Bir tek endüksiyon bobinini icat etti başka nesi var?” gibi
cahilane bir yaklaşımda bulunmaktadır.
İşte bu cahiller gibi ABD Savaş Departmanı
da Tesla’nın “Atom Demeti Silahı” olarak bir rapor hazırlayıp
sunduğunu görünce Tesla’ya bu fikrin çok gülünç olduğunu
söylemişlerdi. Ancak ondan yıllar sonra buna benzer bir silahı
savunma sanayii için kendileri üretmeye başladılar.
Örneğin Tesla’nın yer çekimine karşı
koyma çalışmalarından ve projelerinden ilham alarak çalışmalar
yürüten Profesör John Hutchison da önemli gelişmeler
kaydetmesine rağmen her zaman engellenen mucitlerden bir tanesidir.
O da zorluklarla karşılaşmıştır. Çünkü bu sistemin içerisine
dâhil olmadığınız takdirde, karşınıza sizinle her zaman
uğraşacak ve işlerinizi engellemeye çalışacak bir güç mutlaka
çıkacaktır.
Profesör Hutchison yer çekimi ile ilgili
deneyleri yapmaya başladığında kendisinin birçok ziyaretçisi
olmuş ve laboratuvarındaki deneyleri izlemeye gelenler arasında
devlet yetkilileri de yerlerini almışlardı.
Birçok defa yapılan deneylerde yer çekimini
başarıyla ortadan kaldıran profesörün bu çalışmasını devlet
yetkilisi olan şahıslar kayıt altına almıştı ancak herhangi
bir sonuç çıkmamıştı. Çok enteresan bir şekilde ve bize çok
tanıdık gelen bir sahne ile Profesör Hutchison çalışma yaptığı
laboratuvarında yangın tehlikesi atlatmıştı. Yani birileri tıpkı
diğer profesörler gibi onun da laboratuvarını yakmak istemişti.
Daha sonra ise Profesör Hutchison bir
açıklamasında şöyle demişti:
“Bir gün laboratuvarıma gelip deneylerimi
video kaydına alan birkaç adamdan bir tanesi olan ve bana adının
John South olduğunu söyleyen kişiyle görüşmek için Pentagon’u
aradım. Ama ne gariptir ki ilgili departmanda onu tanıyan kimse
yoktu. Nihayet bir sekretere onun dış görünüşünü tarif etmeye
başladım, orada bir yerlerde olmalıydı çünkü kimliğini
görmüştüm.

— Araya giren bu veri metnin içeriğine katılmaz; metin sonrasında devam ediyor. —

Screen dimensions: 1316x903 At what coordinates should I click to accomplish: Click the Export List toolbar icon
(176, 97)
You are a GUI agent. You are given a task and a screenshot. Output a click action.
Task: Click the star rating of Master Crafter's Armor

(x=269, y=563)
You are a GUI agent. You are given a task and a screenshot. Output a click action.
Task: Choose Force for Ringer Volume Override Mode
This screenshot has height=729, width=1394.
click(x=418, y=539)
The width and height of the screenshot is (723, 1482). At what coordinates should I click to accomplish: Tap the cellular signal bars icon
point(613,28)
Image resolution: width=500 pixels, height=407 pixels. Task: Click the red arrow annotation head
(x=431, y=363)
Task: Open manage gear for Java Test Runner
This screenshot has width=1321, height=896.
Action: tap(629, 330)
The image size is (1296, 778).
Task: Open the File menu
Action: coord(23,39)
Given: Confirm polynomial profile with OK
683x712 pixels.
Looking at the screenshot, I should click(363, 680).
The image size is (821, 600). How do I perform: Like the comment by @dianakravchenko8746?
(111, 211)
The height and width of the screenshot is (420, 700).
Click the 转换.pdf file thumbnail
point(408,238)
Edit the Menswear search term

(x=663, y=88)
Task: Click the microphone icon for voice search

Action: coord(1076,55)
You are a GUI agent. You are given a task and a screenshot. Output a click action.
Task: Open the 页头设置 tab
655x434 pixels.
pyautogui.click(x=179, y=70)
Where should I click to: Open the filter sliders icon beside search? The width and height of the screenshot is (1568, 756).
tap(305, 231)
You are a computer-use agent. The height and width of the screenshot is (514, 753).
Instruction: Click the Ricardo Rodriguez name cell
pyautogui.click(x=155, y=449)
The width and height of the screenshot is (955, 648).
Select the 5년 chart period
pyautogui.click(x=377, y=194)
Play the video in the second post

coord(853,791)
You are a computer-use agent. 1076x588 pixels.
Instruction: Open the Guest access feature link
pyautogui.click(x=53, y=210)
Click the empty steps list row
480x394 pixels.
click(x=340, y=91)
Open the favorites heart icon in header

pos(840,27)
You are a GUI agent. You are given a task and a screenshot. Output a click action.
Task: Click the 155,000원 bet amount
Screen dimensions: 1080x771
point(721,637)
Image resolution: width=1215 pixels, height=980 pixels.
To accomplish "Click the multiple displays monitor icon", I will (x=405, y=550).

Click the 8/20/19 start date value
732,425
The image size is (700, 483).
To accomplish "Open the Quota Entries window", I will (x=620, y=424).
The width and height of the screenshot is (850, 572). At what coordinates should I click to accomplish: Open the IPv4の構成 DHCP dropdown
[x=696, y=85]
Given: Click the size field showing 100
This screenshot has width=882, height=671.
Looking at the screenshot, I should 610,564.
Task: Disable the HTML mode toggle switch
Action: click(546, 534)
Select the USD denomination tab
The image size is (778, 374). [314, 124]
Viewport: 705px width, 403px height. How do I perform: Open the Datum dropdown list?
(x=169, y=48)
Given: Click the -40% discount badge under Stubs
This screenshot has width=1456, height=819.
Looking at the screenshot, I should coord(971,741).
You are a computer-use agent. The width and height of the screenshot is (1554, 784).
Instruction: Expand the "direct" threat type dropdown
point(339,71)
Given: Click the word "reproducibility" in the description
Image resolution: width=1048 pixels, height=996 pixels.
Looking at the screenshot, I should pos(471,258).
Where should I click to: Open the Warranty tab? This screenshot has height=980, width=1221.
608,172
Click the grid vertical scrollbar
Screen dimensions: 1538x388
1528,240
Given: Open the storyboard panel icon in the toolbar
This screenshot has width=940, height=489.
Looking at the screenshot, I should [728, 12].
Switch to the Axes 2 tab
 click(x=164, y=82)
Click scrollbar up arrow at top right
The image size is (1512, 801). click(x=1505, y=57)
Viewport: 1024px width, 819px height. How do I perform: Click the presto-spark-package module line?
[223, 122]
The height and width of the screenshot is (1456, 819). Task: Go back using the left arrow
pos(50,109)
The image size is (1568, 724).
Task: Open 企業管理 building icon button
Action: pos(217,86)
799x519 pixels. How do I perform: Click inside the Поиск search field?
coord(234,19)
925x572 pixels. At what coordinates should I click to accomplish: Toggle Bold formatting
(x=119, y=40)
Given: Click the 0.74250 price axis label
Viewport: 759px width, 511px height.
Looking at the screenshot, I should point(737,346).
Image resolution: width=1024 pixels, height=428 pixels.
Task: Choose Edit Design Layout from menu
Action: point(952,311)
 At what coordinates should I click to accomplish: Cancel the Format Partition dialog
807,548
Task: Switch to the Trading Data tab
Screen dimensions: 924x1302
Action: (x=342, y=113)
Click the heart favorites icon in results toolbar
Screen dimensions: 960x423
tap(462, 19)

Nihayet tarif ettiğim kişinin isminin aslında bana
söylediği gibi John South değil John Alexander olduğunu öğrendim.
Yani ismi bile sahteydi.”
Düşünelim şimdi... Ve anlayalım...
Alternatif akım teknolojisi ile yüksek
voltajdaki enerji nakil hatları üzerinden yüzlerce kilometre
ileriye elektrik sağlayan Nikola Tesla yerine, Amerikan baronlarının
yakın dostu olan ve icat ettiği doğru akım teknolojisi yardımı
ile kablo kullanarak elektrik üretim tesislerinden bir buçuk
kilometre ötedeki ampulleri bile yakamayan Thomas Edison’un itibar
görmesini anlayalım...
Tabi ki Edison ile Tesla’nın irtibatlarını
kitabımızın ilerleyen bölümlerinde okuyacaksınız. Ve hatta
bugün büyük itibar gören ve büyük mucit olarak kabul edilen
Thomas Edison’un kullandığı akkor ampullerde filamentlerin
gereksiz olduğunu ispatlayan Nikola Tesla’nın nasıl haksızlığa
uğradığını "HAARP ve Nikola TESLA" kitabımızdan hayretler içinde okuyacaksınız.